My Dearest Théodore,
Happy birthday! It has been months since my departure to the trenches, and I can say with full confidence that I miss you very dearly. I’ve received your letters and it seems you feel the same. Monsieur Courfeyrac, how I adore you. Tell my mother I am safe, and give the dog a lot of love from me. I am terribly sorry you could not have joined the rest of our friends and I, though with your current ailments, I simply couldn’t allow you to go.
All of our friends are alright, for the most part. Joly is doing a fantastic job of helping me to care for everyone here on the eastern front. It’s honestly fairly difficult due to the strength of the Germans and their weapons; Machine guns, grenades, and weapons so powerful they’d kill a man in an instant.
Our poor friend Bossuet got caught in some barbed wire last week. He almost needed to get sent home, but he is apparently far too determined! He now stays below the trench and occasionally helps Joly and I. His jokes are terrible, as always, but we’re glad to have him to lighten the mood. We are very grateful for him, as he makes the agonizing hours waiting for the Great War to be over worthwhile. Towards the beginning of the war, I had overheard a few tommies say something like “Six weeks and home by Christmas.” If only that were true. I wish I could hold you in my arms once more.
According to our superior, the war is currently at a stalemate.
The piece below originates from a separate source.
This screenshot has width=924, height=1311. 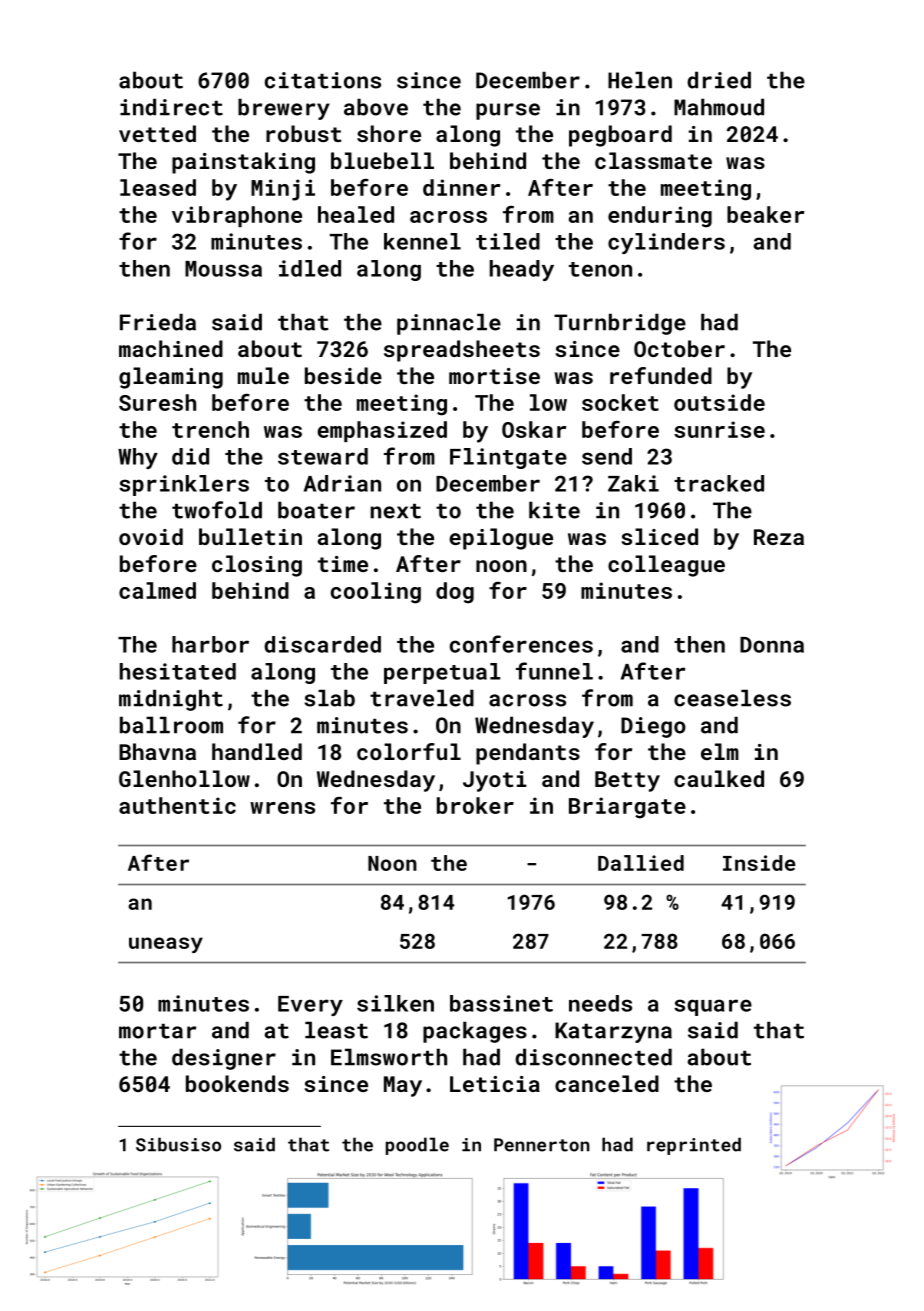 I want to click on beaker, so click(x=765, y=214).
Lice, rats and fleas plague our daily life. It’s hell on earth, though moreso for our friends in the front line trenches. I can hear air raids and can see clouds of poison gas daily. I pity the poor souls fighting thanks to the immature actions of others. I can’t understand how the world could be so cruel to such innocent souls; how leaders like Kaiser Wilhelm II and other such men allow boys to murder each other for no good reason. It’s truly heartbreaking.
Despite our troubles, though, we’ve found ways to pass the days on the rear line trench. A soldier called Grantaire has figured out how to craft marvelous things called trench art. I’ve seen others do it, too. You’d like it, I think. You’ve always been into little trinkets, yes? I’ll ask and see if someone will let me send you a piece. It’s quite fascinating.
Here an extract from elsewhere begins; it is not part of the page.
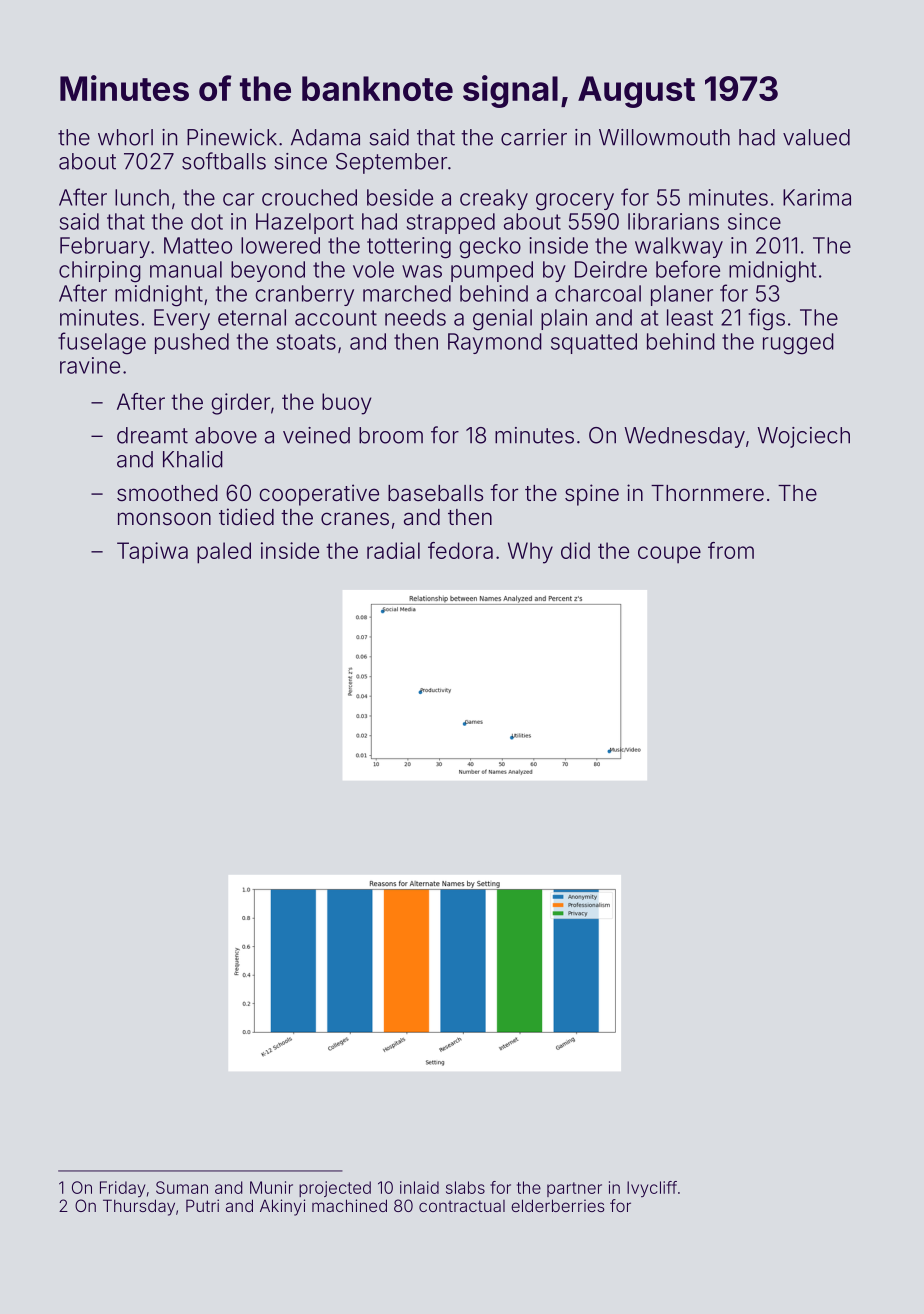  Describe the element at coordinates (731, 550) in the image. I see `from` at that location.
Something else I’ve found interesting is how some of the kindest men can be the most stubborn. Just today, our friend Enjolras nearly died thanks to trench foot! He refused to allow me to clean it at first, but soon the mud and water levels got to him and I needed to amputate his leg before it killed him. And do you know how unbearable our dear Enjolras can be if he doesn’t get to keep on battling? He blabbed through the entire amputation process on how he couldn’t be sitting around without a foot, he needed to be in the fields fighting until his heart gave out. And although persistence and stubbornness plagues his soul, and no matter how much he tries to argue, he will be sent home very soon, I’m sure.
In other news, our rations have increased due to the alarming rate of death among soldiers in our regiment. This is my fault, as I am head doctor. To be honest, it hurts to know they all could have been saved if only I had done a better job, if I had stitched wounds faster or with more precision. If I had only done a little better, I could have helped them. Now, bodies without names or families lay in no man’s land, and the ones that do are being sent back to their homes. Leftover shrapnel lays there, too, along with trench knives, forever lost from their owners. My heart is broken, and its shards go out to the lives lost in this godforsaken war.
I apologize truly for the appalling images my note may give you, though I must somehow express how heartbroken I am over this living nightmare. And to think, as this is a two front war, there are even more bodies on the other side.
You know I much prefer the philosophy and strategy of war rather than the war itself. Thanks to The War To End All Wars, I know this with much more confidence. I know my preference is behind the scenes, rather than watching people get sent to their deaths. I believe when I return to Paris, though, I shall not be continuing my medical career further. Instead, I shall spend the rest of my days with you, mon cher, and we shall be happy with our dog and the future ahead. Perhaps, if you’d really like, we may adopt another dog when I return.
I’m sorry, my Théo, but I must cut this short. I have been informed of a battle beginning, and I must prepare my medical kit before the soldiers go over the top. I look forward to when we next meet. I adore you.